Convertible securities are "products" that can be converted into other securities. The conversion is carried out under conditions and at predetermined prices on the issue date. Several types of convertible securities are traded on TASE, including option warrants and convertible bonds.
A warrant is a convertible security that allows the purchase of a share in two installments - at the time of the purchase and upon its realization (conversion) per share. The option warrant gives the holder the right to purchase a share at a predetermined price published in the Company's prospectus ("the exercise price").
- If the exercise price is lower than the share price in the market - it would be more profitable for the investor to exercise the options
- If the exercise price is higher than the share price in the market - It would not be profitable for the investor not to exercise the option
Each warrant traded on a stock exchange has a limited life span, usually between one and four years, after which it expires.

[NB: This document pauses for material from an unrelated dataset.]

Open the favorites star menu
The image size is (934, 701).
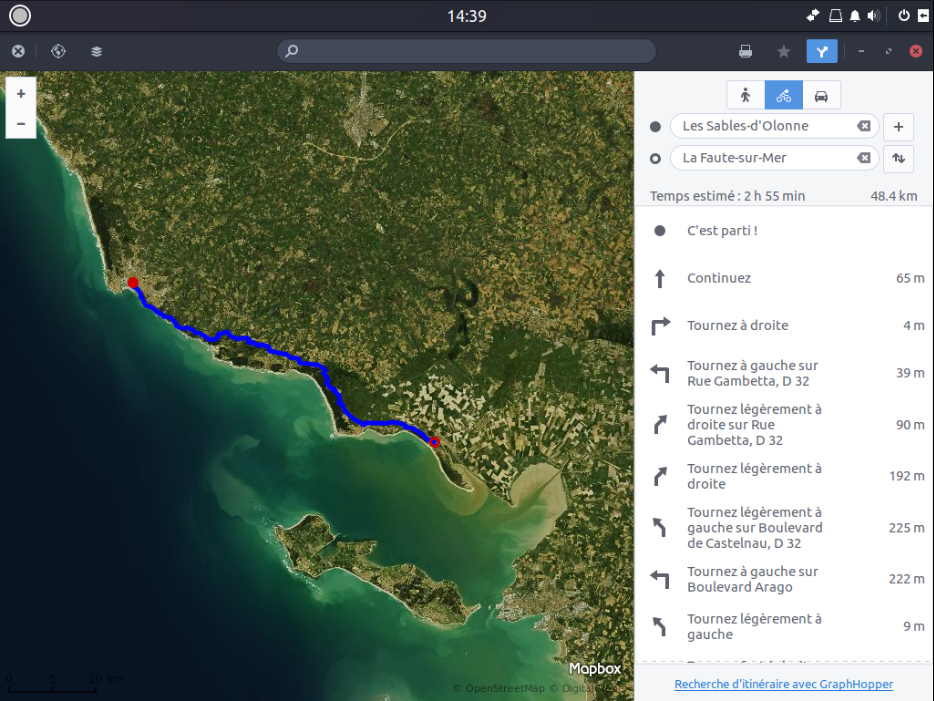point(784,51)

A stock obtained from the exercise of a warrant is a new stock that the company issues for the investor. The exercise of the option for the company is the raising of additional money. The option holder may exercise his right during the life of the option. At the end of the life of the option, its validity expires, it cannot be converted into a share and cannot be traded.

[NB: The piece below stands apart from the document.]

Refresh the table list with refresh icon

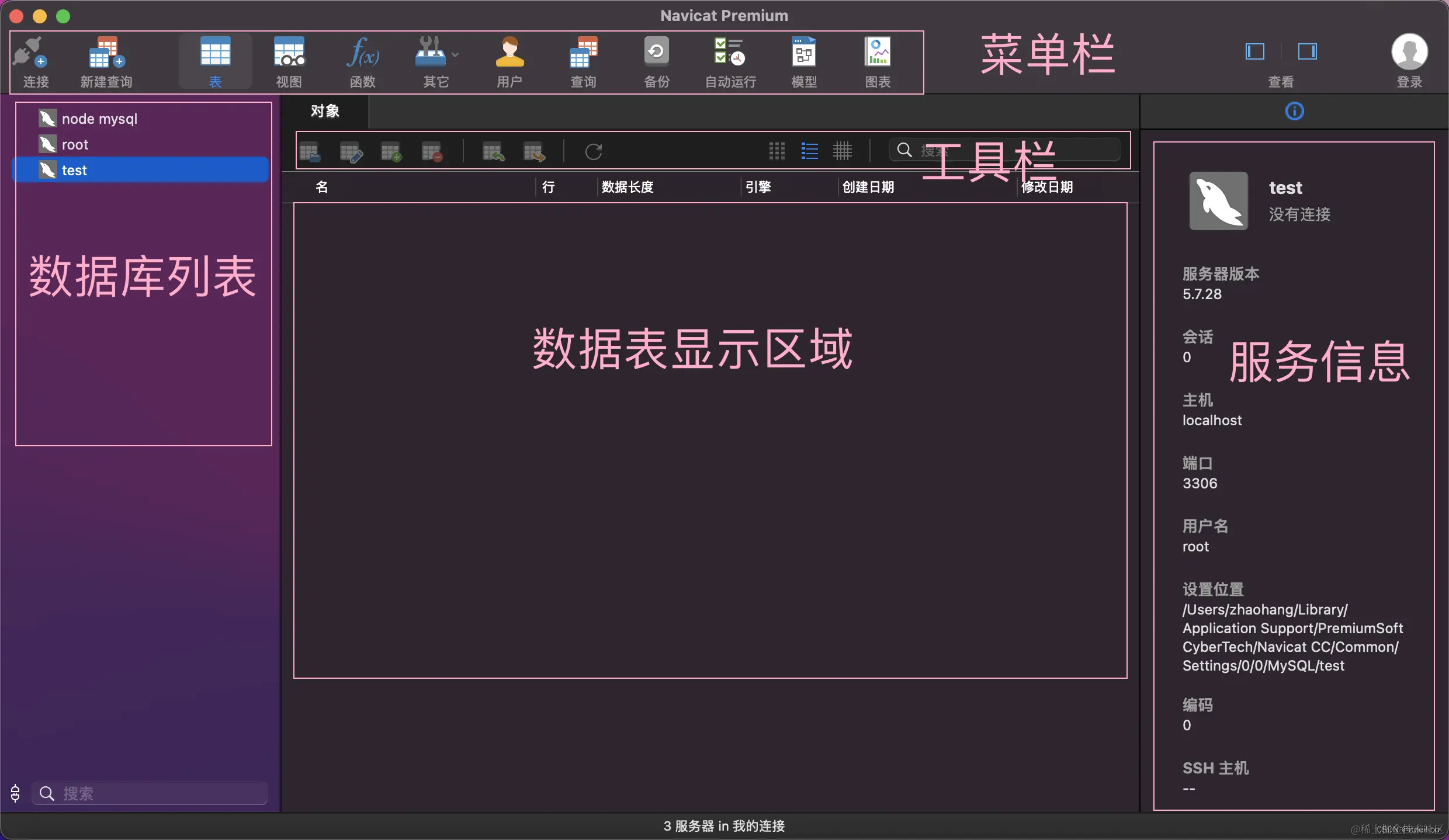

There are also options that allow conversion to other securities, such as bonds or convertible bonds.
A call option gives its holder the right to purchase a share at a predetermined price for a limited period of time. In this case, however, the share obtained at exercise is an existing share held by another shareholder. Upon exercise, the share is transferred from its owners to the entity exercising the purchase option. For example, when El-Al was privatized, the government issued shares and call options, which were ultimately exercised and completed privatization.
A convertible bond is, in effect, a bond combined with an option convertible into a share. The conversion is carried out according to a predetermined ratio and published in the prospectus, which reflects the number of convertible bonds that must be converted in order to receive one share (the "Conversion Ratio") The advantage of convertible bonds is that they combine a chance of profit on the stock track, with the share rising, with limited risk in the bond track, when the stock falls.
Convertible bonds also have a limited and known lifetime, at the end of which the investor can receive the investment back plus the interest payments owed to holders of ordinary bonds or convert the bonds into shares at the conversion rate. The issue of convertible bonds enables the company to raise loans at lower interest rates than regular bonds due to the additional option that the investor receives.